1) Make things into a game. She won’t go pee? Ask her if you can “pump” her arm to see whether pee will come out. Won’t get dressed? Pretend her pants go on her arms and get her giggling.
2) Routine, routine, routine. I’ve mentioned my daughter is slightly OCD. Although she does well when we go on vacation or go out to special events, most days she thrives on a very strict schedule. School is actually a great place for her, because she knows what to expect. We find it more challenging when she is at home with nothing to do!
3) Wear them out. Staying at home and just “hanging out” does not go over well with our daughter (actually, it might be the parents who suffer the most!) We always go out and do something, even in a snowstorm! She also enjoys swimming, museums, gymnastics and soccer.

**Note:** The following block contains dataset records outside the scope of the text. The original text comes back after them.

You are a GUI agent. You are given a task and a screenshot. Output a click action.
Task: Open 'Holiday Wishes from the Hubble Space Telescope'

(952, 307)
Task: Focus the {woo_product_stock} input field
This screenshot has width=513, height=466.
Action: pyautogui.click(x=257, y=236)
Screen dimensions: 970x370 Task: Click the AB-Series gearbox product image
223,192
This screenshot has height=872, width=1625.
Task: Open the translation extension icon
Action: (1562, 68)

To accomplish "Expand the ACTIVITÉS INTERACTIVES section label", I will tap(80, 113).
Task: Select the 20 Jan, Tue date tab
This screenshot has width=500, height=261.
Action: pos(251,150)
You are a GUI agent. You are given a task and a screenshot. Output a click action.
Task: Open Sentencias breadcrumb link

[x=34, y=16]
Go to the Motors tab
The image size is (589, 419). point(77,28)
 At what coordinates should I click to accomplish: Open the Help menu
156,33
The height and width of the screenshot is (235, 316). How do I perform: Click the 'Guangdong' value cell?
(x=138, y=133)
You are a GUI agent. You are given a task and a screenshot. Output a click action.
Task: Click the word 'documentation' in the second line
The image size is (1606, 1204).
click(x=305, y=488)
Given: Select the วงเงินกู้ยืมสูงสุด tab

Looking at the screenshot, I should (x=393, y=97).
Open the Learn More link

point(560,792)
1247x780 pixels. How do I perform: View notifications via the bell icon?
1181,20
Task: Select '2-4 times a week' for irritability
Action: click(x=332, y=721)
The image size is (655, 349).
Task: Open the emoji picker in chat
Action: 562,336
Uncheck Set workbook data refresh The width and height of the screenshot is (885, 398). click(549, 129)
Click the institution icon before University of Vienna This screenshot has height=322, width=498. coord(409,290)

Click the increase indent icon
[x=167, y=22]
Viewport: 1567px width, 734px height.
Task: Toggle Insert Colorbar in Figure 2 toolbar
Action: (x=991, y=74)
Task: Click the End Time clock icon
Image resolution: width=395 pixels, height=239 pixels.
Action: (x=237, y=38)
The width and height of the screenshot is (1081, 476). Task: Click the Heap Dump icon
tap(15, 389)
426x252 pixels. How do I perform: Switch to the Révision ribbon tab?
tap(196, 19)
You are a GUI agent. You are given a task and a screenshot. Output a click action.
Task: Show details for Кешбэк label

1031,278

4) Don’t sweat the small stuff. Really, is it a big deal if she decides to wear the same outfit three days in a row? We’ve learned to put our foot down over anything that could be dangerous, but have tried to relinquish power for many other things. That’s not to say we don’t have rules, but within those rules is a lot of flexibility (e.g. she won’t wear her coat because “it feels funny.” Our rule is that she has to carry whatever she chooses not to wear. Usually within seconds she’s decided it’s too cold outside not to wear her jacket!)
5) Be empathetic, but don’t cater. We respect that our daughter has a lot of big feelings – often giving her a huge hug will help her to calm down a bit. But that doesn’t mean that we cater to her every need. She eats the same dinner as the rest of us, despite protests over various foods (we always make sure there’s one thing on the plate that she likes). And we DO find our patience runs thin when she’s disturbing the rest of the family with hysterics. There have been times we’ve chosen to keep her home from outings when she won’t cooperate, and she realizes that the consequences are that she misses out on a lot of fun!
Do you have a high needs child? What are some of your tips/tricks for parenting them?